By Julian Bajkowski and Paul Hemsley
Victoria has said it will become the first state to formally develop a whole-of-government Cyber Security Strategy to bolster its digital defences and keep critical online services running – a move that could soon to be replicated by other states and have a significant flow-on effects for councils and local governments.
To be completed in 2014, the strategy appears to be the first time an Australian state government has sought to spell out clear lines of responsibility and demarcation for dealing with cyber threats and issues that have traditionally relied on a more ad hoc framework to coordinate responses between jurisdictions and agencies.
The move is a major development for both the state and the IT security sector. Agencies across all states have for more than a decade essentially been lacking a single reference point of authority in terms of cyber security – an issue that has been partly compounded by federal ownership over telecommunications law and regulation.
Under Victoria’s new strategy, the state will seek to address issues that directly affect the management, operations and security of state government’s computers, networks and other digital assets – presumably also including those increasingly supplied by private industry.
Key issues being put on the table are the ability to mitigate and manage cyber security threats; the governance of risk, accountabilities and responsibilities across the state; cyber security emergency response arrangements and capabilities; and cyber security workforce skills and expertise.
A crucial issue that all governments are facing is that the consequences of hostile exploitation of cyber vulnerabilities has been greatly amplified by the shift to providing government services and transactions online.
Although the move to an online service delivery model makes for cheaper, faster and more convenient interactions with government, it also places much greater reliance on keeping electronic channels up and running.
Victoria’s Minister for Technology Gordon Rich-Phillips revealed the Strategy this week, saying that it will be an important tool in supporting the state government’s ICT Strategy.
“The Cyber Security Strategy will set out clear lines of accountability and governance structures for cyber security within the Victorian Government,” Mr Rich-Phillips said.
A clear sign of the Napthine government’s resolve to make its cyber security strategy an effective one has been the recruitment of Alastair MacGibbon, an internationally respected authority on cybercrime, to work with the government to develop the strategy.
Mr MacGibbon is well-versed in getting buy-in and coordinating responses from multiple agencies, having been the inaugural head of the Australian High Tech Crime Centre (AHTCC), the first specialist federal law enforcement body tasked with addressing digital threats and cybercrime.
A big achievement of the AHTCC was getting retail banks to send their own online fraud and security staff to work at the body, a move that deftly weaved around the inherent tensions of sending police into banks to investigate.

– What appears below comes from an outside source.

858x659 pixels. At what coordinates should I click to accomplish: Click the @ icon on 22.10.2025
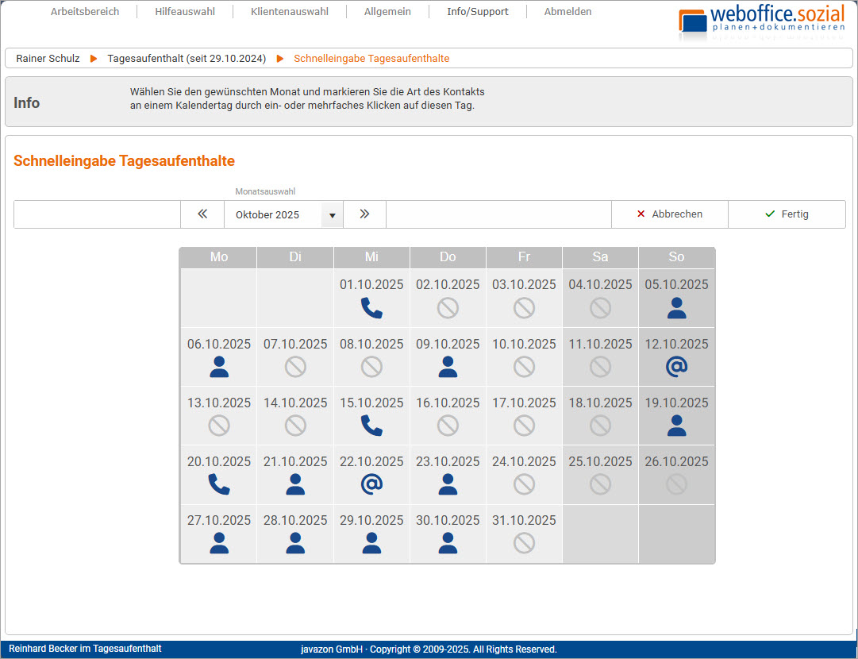371,484
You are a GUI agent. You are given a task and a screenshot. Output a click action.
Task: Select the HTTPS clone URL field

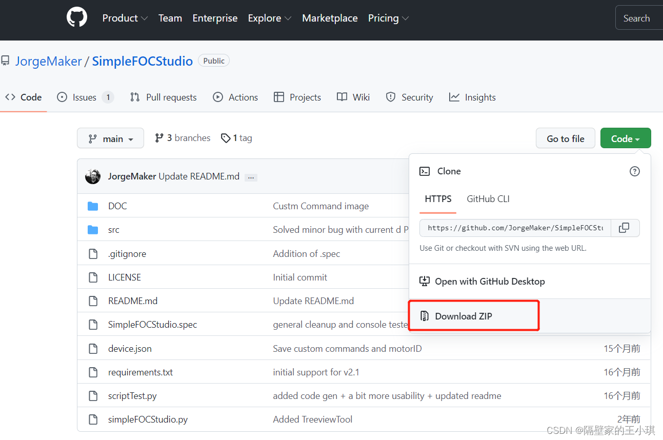click(x=515, y=228)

The government has also timed the announcement of the cyber security strategy ahead of the Victorian Auditor-General’s Whole of Victorian Government Information Security Management Framework report that is due to be tabled in Parliament at the end of November 2013.
The Audit will assess the effectiveness if the government’s present ICT security policy and standards as well as data and system protections within the Victorian public sector.
It will also check whether selected agencies have established effective information security policy, standards and processes and will test the effectiveness of the controls in place in a number of departments and agencies.
The Victorian government’s announcement of the Strategy also follows its recently flagged plan boost to its technology leadership by creating no fewer than five executive roles to help lead the state’s implementation of its ICT agenda, policies and projects.